Less than two months ago, Nokia Oyj Chief Executive Officer Stephen Elop stood up at the mobile- phone industry's annual jamboree to declare that the company had turned the corner as sales of its new smartphone blossomed.
The prediction proved premature. Yesterday, the Finnish company reported a surprise operating loss at its handset unit for the first three months and forecast no improvement this quarter. While sales of the Lumia model it developed with Microsoft Corp topped estimates, competition ate into margins and sales of lower-priced devices plunged in emerging markets.
As Nokia's cash pile dwindles and a junk credit rating looms, Elop will have to consider more radical steps such as selling its low-end phone business, whose revenue slumped by a third last quarter, said Adnaan Ahmad, an analyst at Berenberg Bank in London. Nokia makes about 70 per cent of its handset sales outside Europe and North America, where competition from Chinese companies including ZTE Corp is intensifying.
"Why not try to sell its mobile-phone business and hence just remain a smart devices company?" said Ahmad, who has been covering the telecommunications industry for more than a decade and is ranked fourth based on the total return of his Nokia rating over the past year according to Bloomberg data. He advises selling the shares with a price estimate of 3.20 euros.
Low-end losses
Elop, 48, shifted to Microsoft's Windows Phone system 14 months ago, after determining Nokia's Symbian and Meego couldn't keep up with Google Inc's Android system and the iPhone. Nokia reported an operating loss of about 3 per cent of sales at the devices and services division last quarter, citing weak sales in India, the Middle East, Africa and China.
Low-end handset sales declined to 2.3 billion euros from 3.4 billion euros in the year-earlier quarter, while shipments dropped to 71 million units from 84.3 million a year earlier, the company said.
"They may sell their low end business to a Chinese maker, they may sell some IP assets -- we know there's a market for that, we know Microsoft is interested in that kind of thing," said Horace Dediu, a former Nokia analyst who now runs the Asymco industry-research website. "Then they would essentially become a Motorola, which is a smartphone-only company that ended up getting acquired."
Like Motorola
Motorola Mobility, which has pared down its low-end phone lines in favor of Android, sold its handset business last year to Google for $12.5 billion.
Sony Ericsson, the mobile-phone venture Sony Corp bought out from its Swedish partner Ericsson AB in February and renamed Sony Mobile Communications, is also exiting cheaper feature phones to focus on making smartphones.
A potential sale of Nokia's smartphone business to Redmond, Washington-based Microsoft wouldn't make sense as the US partner already has access to the hardware through their partnership, said Lee Simpson, an analyst at Jefferies International in London.
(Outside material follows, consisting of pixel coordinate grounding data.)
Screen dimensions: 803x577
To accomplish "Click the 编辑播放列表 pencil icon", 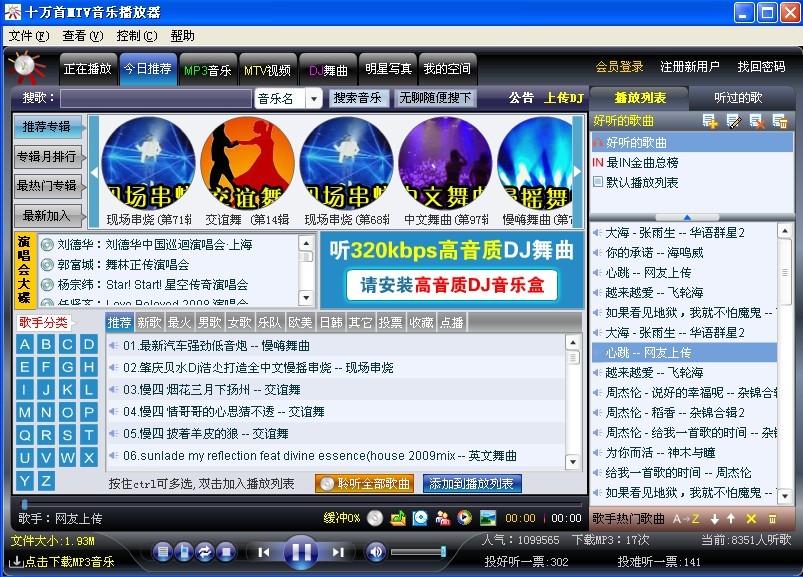I will point(734,121).
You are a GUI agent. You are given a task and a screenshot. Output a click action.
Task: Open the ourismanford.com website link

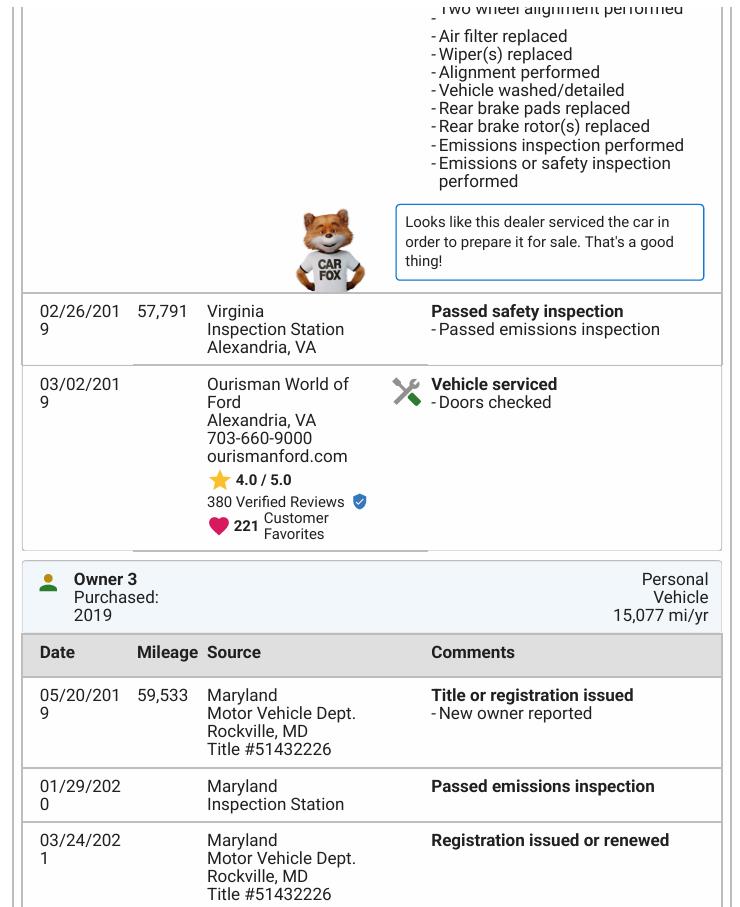coord(277,456)
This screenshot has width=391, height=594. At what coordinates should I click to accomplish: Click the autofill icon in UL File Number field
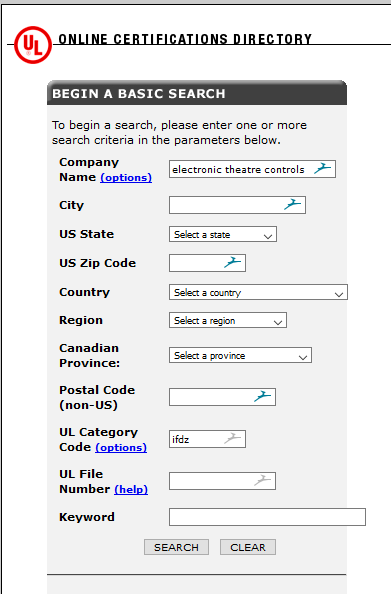262,480
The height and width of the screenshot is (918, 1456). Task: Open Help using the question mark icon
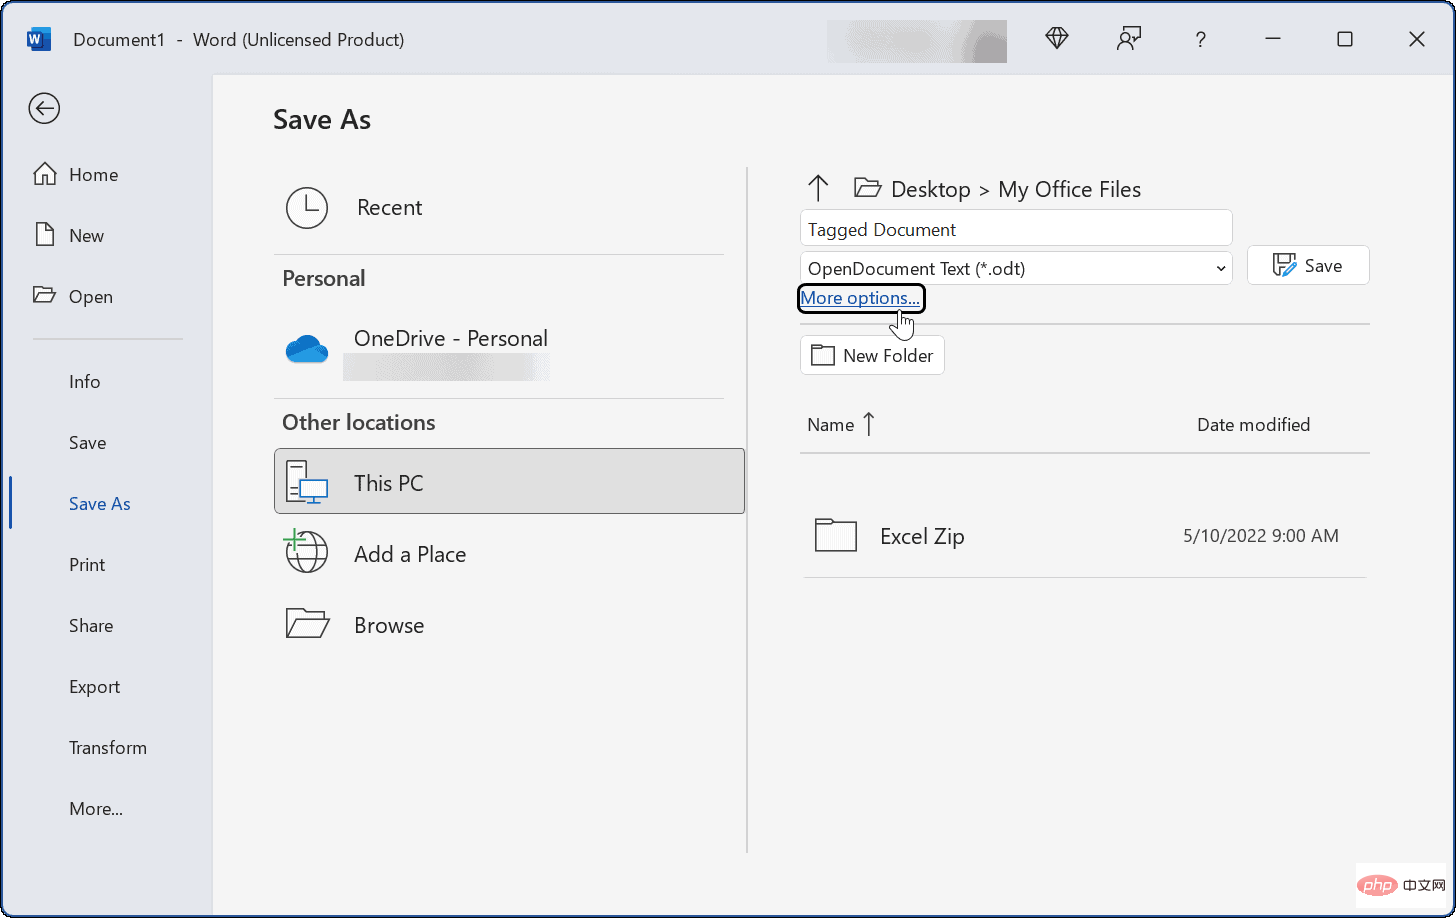pyautogui.click(x=1200, y=39)
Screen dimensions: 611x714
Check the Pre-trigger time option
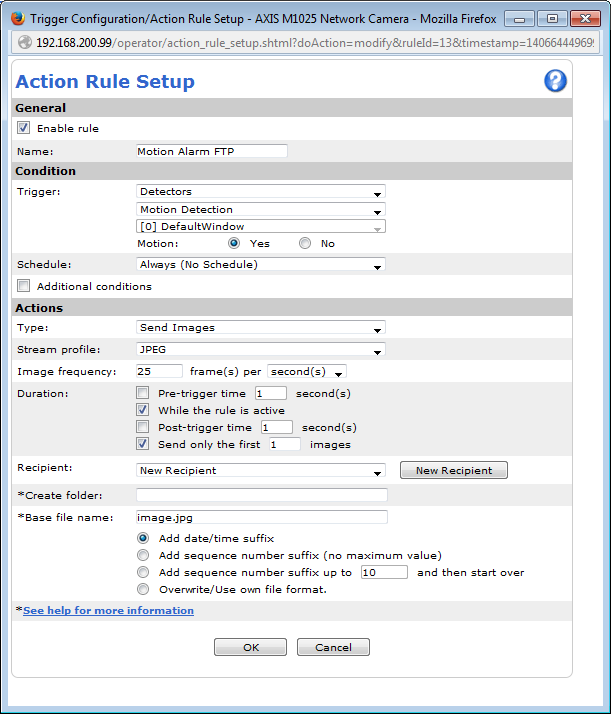[143, 393]
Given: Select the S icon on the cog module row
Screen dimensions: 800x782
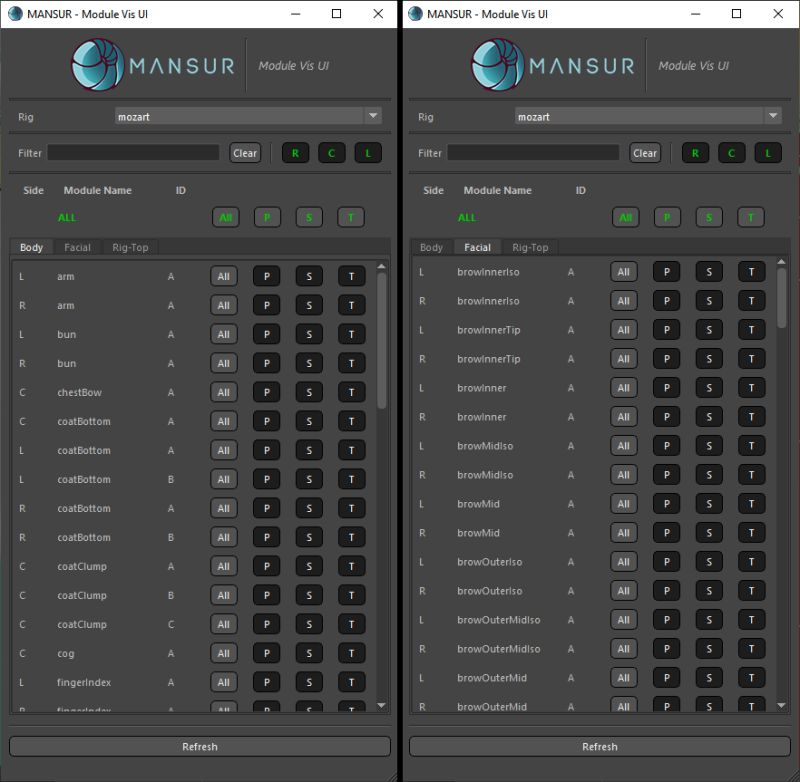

Nokia may instead focus on offloading a part of its patent portfolio to generate cash and buy time for its reorganization, he said.
Frank Shaw, a Microsoft spokesman, declined to comment on the possibility of mergers involving Nokia, citing company policy on not commenting on rumors and speculation.
Speaking on a conference call, Elop, a former Microsoft executive who took the helm at Nokia in September 2010, said the Finnish company may prioritize certain devices and markets at the expense of others.
Asset sales?
"When we talk about what those structural changes might be, we have to make decisions about, are we concentrating on certain markets, are we emphasizing certain product opportunities over others, do we sell off certain non-core assets along the way?" Elop said.
Since taking over, Elop has announced more than 10,000 job cuts and shut production in Europe to move more manufacturing to Asia. He also tried to sell a stake in the phone-equipment venture Nokia Siemens Networks before talks collapsed last year.
Nokia may seek to accelerate a sale of assets within Nokia Siemens, according to a person familiar with the company, who asked not to be identified because the deliberations aren't public. Another sale target may be the Navteq Corp map unit Nokia took over in 2008 for about $7.3 billion, the person said.
Running out of time
"We have absolutely changed the clockspeed of Nokia. The pace at which we are accomplishing this, you're going to see this continue," Elop said on Feb. 28 at the Mobile World Congress in Barcelona, comments he reiterated yesterday. "The next waves of devices, the next software, all of that will continue at an accelerating pace."
To make that happen, the manufacturer may also need to cut more jobs, said Edward Snyder, an analyst at Charter Equity Research in San Francisco. Nokia employed about 130,000 people at the end of 2011.
"That looks like a boilerplate statement to prepare employees and the government for big layoffs," said Snyder. "The smartphone business is sucking the most wind, but they can't get rid of that, it's their future."
Nokia doesn't have much time left and needs radical measures to win back market share and investors' trust, Simpson at Jefferies said. Nokia would benefit from moving its headquarters out of Finland to a lower-cost country, he said.
"There's something very stale that suggests their relevance in the medium term will be gone unless something really serious happens," Simpson said.